When I move to a new town, I make it a priority to get some perspective as quickly as possible by climbing the hills surrounding the place. When I moved to Boulder and climbed the beautiful red rocks above Settlers Park, I remember thinking I can't imagine living on flatland where you couldn't climb above and look down on town. Since 2000, I've lived in California, Colorado and Korea and those have suited me just fine.
So last weekend, our first in this town, I looked out my window and found the biggest hill beside town, found a valley next to and started walking up it. I ran into several groups of students on the way to the hike, and then one with his family on the trail. It feels great to be living in the same place we're working, to be (in some few ways) part of a community. On the other hand, when I went to buy water at the convenience store under our apartment after work in my sweats and ran into two students in the store, I was a little less excited about community and more worried about privacy. Similarly yesterday when we ran into a student 50 meters from our apartment and he followed us like a lost puppy into our building, the concerns trumped the satisfaction.
Anyway, here are some pictures from the hike, of our new home, Dogye Village of Samcheok County of Gangwon Province of the Republic of Korea. If it's a bit hazy, that's because there was a fire just a valley over two days before. Helicopters overhead all day, but no serious damage done.
Dogye from above. Our apartment is on the left, the highest of the cluster of six large buildings. That valley that we back up to is this weekend.
This is the industry that keeps this region breathing (and warm during the winter... there are actual bricks of coal all over the place. They get them delivered to burn for heat).
Here are some dogs that I can only assume are being kept for food. To be honest, I feel only marginally worse for these creatures than I do for the millions of pics and cows kept all over the world for food, in the United States usually in much worse conditions than these dogs.
Persimmons are everywhere this time of year, a dime a dozen, if you will. When the leaves blow off the trees, leaving the orange bulbs alone with the dark brown branches, it's really quite a site. I'll have to work on getting a better shot of it than this.
And a reflexology footpath, in the shape of a foot, at the bottom of the valley.
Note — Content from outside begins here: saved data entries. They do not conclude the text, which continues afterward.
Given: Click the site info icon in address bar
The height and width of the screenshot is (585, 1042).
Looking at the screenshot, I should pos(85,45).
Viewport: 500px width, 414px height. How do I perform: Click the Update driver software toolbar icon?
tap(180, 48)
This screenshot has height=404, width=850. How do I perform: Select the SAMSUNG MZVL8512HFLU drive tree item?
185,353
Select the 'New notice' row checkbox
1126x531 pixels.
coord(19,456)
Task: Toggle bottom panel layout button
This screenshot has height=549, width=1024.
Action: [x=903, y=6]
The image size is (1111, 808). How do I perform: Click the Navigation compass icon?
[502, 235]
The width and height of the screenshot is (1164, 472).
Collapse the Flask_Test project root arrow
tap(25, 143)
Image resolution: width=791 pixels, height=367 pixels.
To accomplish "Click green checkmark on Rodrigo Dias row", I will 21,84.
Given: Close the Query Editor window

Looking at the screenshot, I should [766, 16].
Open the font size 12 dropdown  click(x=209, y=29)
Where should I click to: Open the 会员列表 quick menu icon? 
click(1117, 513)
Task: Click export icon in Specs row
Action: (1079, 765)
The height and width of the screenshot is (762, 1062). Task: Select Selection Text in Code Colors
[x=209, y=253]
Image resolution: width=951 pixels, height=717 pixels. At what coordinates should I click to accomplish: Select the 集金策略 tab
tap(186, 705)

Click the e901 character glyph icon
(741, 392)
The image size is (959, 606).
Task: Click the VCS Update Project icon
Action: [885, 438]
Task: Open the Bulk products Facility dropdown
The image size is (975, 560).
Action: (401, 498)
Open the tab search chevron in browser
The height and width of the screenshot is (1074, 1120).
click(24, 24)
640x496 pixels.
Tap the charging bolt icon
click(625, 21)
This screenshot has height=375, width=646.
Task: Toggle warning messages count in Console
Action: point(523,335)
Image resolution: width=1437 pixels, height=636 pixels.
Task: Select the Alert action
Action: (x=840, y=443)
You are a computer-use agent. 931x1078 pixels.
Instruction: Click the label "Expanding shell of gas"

They're huge on reflexology here (it's a Traditional Chinese Medicine thing). The idea, as best I understand it, is that you walk on the stone paths barefoot to stimulate the points on the bottom of your feet to enhance the flow of qi. We just got a path in front of our school, which we've taken to using after lunch, until we're dragged away by the raucous group of second grade girls that kidnaps us to the playground everyday.